TASK STATEMENT »
The response must contain every line below in which "Select" appears.

Pixel coordinate grounding data

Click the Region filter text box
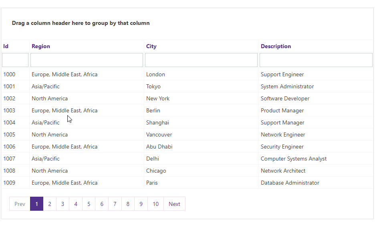 click(87, 60)
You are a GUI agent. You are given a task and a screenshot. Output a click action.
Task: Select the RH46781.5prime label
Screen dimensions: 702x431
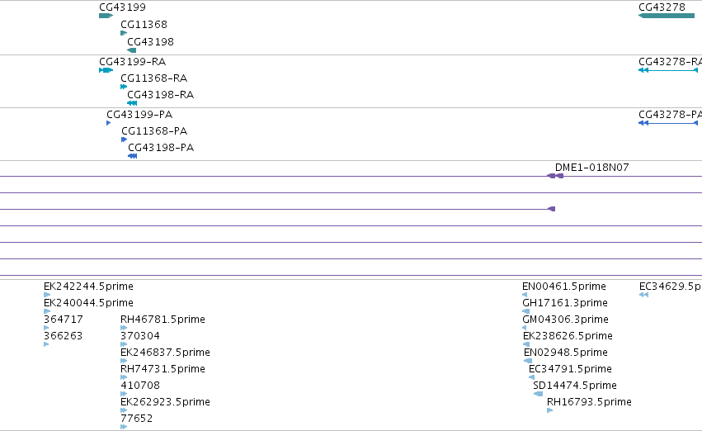pos(163,320)
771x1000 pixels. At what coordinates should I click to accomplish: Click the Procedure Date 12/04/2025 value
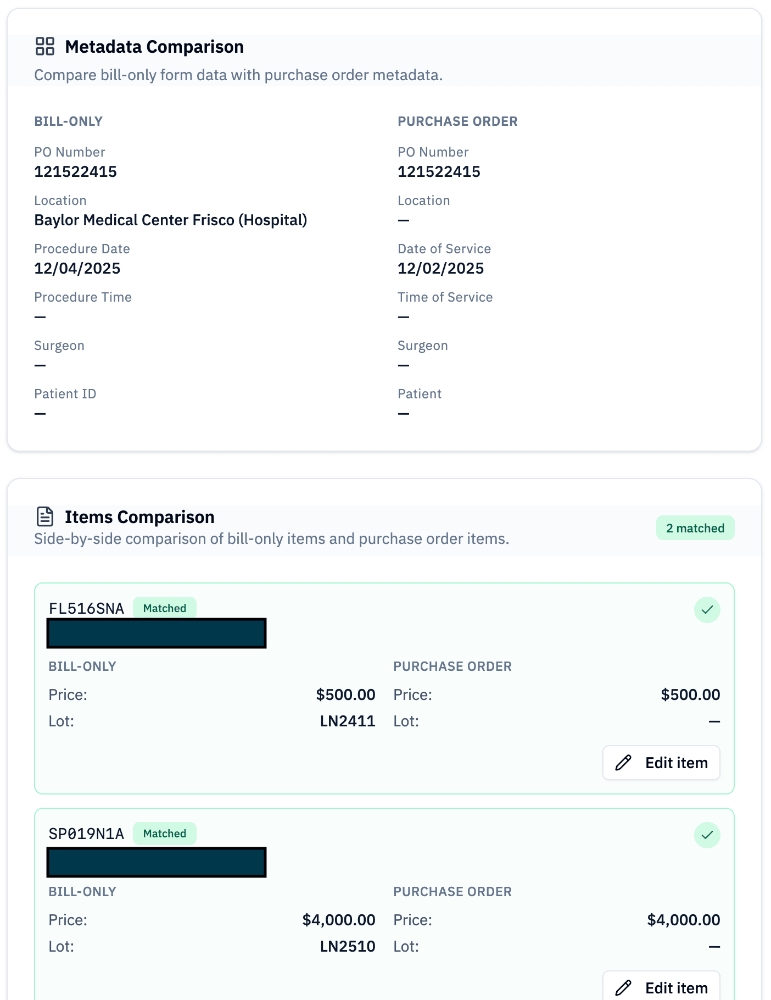tap(77, 269)
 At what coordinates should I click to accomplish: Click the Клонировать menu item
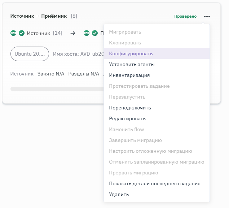[125, 43]
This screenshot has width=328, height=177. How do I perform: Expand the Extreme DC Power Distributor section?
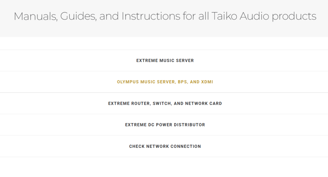click(165, 125)
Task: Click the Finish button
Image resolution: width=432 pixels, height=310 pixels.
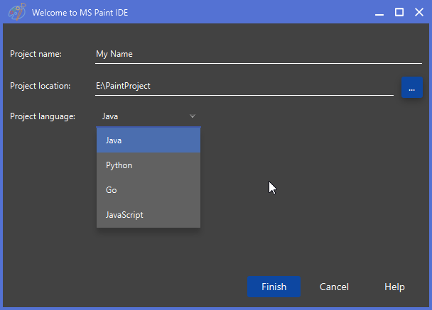Action: point(274,287)
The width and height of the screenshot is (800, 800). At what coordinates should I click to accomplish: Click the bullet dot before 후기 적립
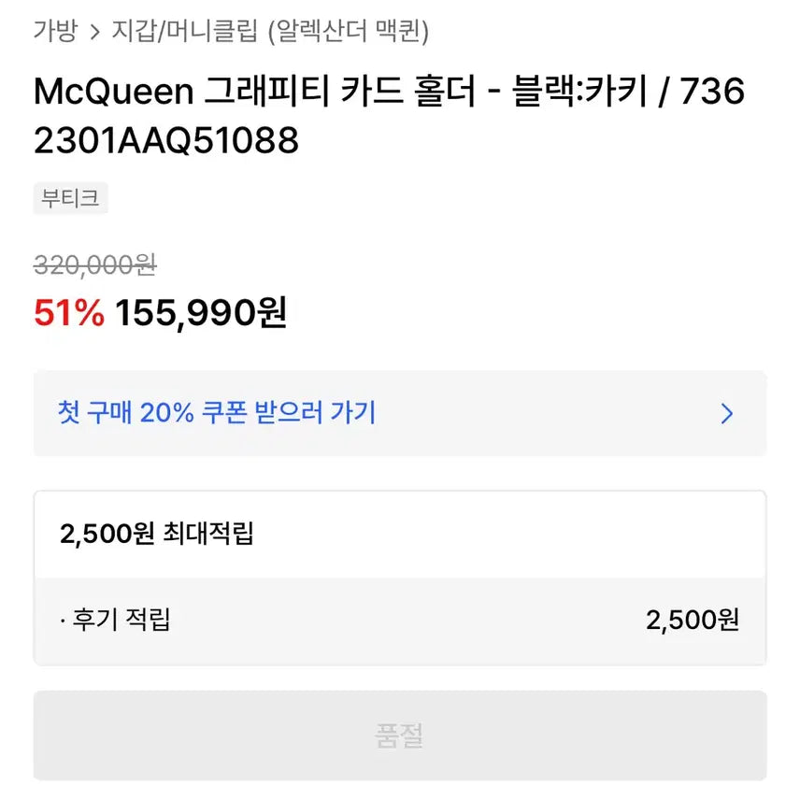point(62,620)
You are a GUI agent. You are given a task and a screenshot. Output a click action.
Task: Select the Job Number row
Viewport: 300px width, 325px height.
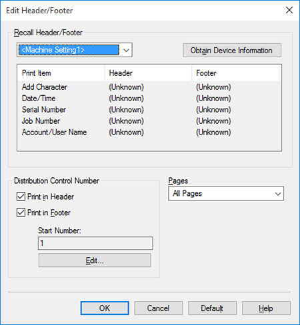coord(149,121)
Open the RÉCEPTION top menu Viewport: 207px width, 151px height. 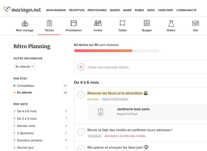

WRITTEN RESPONSE »
Task: Select the RH46781.5prime label
Task: Select the Job Number row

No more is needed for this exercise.